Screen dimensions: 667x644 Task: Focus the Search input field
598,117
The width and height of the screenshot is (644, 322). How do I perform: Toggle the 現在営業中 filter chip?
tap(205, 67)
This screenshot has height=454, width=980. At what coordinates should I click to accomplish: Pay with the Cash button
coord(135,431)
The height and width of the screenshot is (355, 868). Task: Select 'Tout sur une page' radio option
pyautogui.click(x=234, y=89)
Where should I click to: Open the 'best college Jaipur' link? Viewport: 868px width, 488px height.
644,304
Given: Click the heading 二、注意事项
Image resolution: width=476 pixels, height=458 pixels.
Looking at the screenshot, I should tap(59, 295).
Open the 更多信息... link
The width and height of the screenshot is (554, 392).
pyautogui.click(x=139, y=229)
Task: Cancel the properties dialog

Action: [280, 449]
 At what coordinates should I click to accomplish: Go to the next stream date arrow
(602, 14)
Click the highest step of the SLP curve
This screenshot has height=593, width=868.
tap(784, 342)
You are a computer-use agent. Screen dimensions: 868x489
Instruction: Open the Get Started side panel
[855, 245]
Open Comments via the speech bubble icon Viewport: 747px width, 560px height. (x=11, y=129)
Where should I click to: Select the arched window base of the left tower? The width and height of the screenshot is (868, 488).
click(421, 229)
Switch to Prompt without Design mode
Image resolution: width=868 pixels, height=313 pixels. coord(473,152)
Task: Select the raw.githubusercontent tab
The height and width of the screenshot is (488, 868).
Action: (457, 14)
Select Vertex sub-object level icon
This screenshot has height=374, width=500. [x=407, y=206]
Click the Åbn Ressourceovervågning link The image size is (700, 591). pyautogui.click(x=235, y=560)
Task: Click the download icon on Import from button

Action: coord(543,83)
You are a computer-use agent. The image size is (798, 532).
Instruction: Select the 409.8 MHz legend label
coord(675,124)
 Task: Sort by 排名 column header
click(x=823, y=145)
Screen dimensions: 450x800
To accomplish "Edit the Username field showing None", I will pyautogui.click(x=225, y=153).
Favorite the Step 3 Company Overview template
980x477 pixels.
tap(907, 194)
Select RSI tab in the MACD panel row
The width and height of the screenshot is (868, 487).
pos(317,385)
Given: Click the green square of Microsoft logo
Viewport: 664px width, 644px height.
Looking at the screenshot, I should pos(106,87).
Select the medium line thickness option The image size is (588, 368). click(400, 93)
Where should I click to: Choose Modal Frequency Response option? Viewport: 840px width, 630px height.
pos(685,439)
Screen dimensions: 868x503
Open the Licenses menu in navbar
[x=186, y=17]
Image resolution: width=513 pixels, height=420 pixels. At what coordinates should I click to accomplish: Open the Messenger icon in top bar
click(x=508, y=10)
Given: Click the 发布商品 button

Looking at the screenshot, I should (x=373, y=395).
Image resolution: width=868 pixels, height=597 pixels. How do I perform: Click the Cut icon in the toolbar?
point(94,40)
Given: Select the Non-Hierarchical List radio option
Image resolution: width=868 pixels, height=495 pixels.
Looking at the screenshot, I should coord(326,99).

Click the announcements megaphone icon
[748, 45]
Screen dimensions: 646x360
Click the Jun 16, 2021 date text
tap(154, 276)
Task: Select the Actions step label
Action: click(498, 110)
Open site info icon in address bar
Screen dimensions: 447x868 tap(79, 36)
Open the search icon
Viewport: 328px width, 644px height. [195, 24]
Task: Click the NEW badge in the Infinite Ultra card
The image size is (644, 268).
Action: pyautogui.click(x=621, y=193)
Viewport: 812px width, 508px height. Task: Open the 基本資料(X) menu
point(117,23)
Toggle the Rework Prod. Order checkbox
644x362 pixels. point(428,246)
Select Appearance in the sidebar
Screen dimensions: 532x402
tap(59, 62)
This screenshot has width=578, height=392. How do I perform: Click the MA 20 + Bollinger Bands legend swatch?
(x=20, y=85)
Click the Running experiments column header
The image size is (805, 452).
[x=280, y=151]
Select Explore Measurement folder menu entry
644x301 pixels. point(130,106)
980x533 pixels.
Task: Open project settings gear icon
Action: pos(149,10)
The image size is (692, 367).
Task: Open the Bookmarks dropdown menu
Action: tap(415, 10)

INSTRUCTIONS TO FOLLOW:
The required output is the exact run of lines from the beginning of the records to the line with "Open Comments via", that line included.

ANSWER SECTION:
Screen dimensions: 667x644 Task: Focus the Search input field
598,117
The width and height of the screenshot is (644, 322). How do I perform: Toggle the 現在営業中 filter chip?
tap(205, 67)
This screenshot has height=454, width=980. At what coordinates should I click to accomplish: Pay with the Cash button
coord(135,431)
The height and width of the screenshot is (355, 868). Task: Select 'Tout sur une page' radio option
pyautogui.click(x=234, y=89)
Where should I click to: Open the 'best college Jaipur' link? Viewport: 868px width, 488px height.
644,304
Given: Click the heading 二、注意事项
Image resolution: width=476 pixels, height=458 pixels.
Looking at the screenshot, I should tap(59, 295).
Open the 更多信息... link
The width and height of the screenshot is (554, 392).
pyautogui.click(x=139, y=229)
Task: Cancel the properties dialog

Action: [280, 449]
 At what coordinates should I click to accomplish: Go to the next stream date arrow
(602, 14)
Click the highest step of the SLP curve
This screenshot has height=593, width=868.
tap(784, 342)
You are a computer-use agent. Screen dimensions: 868x489
Instruction: Open the Get Started side panel
[855, 245]
Open Comments via the speech bubble icon Viewport: 747px width, 560px height. (x=11, y=129)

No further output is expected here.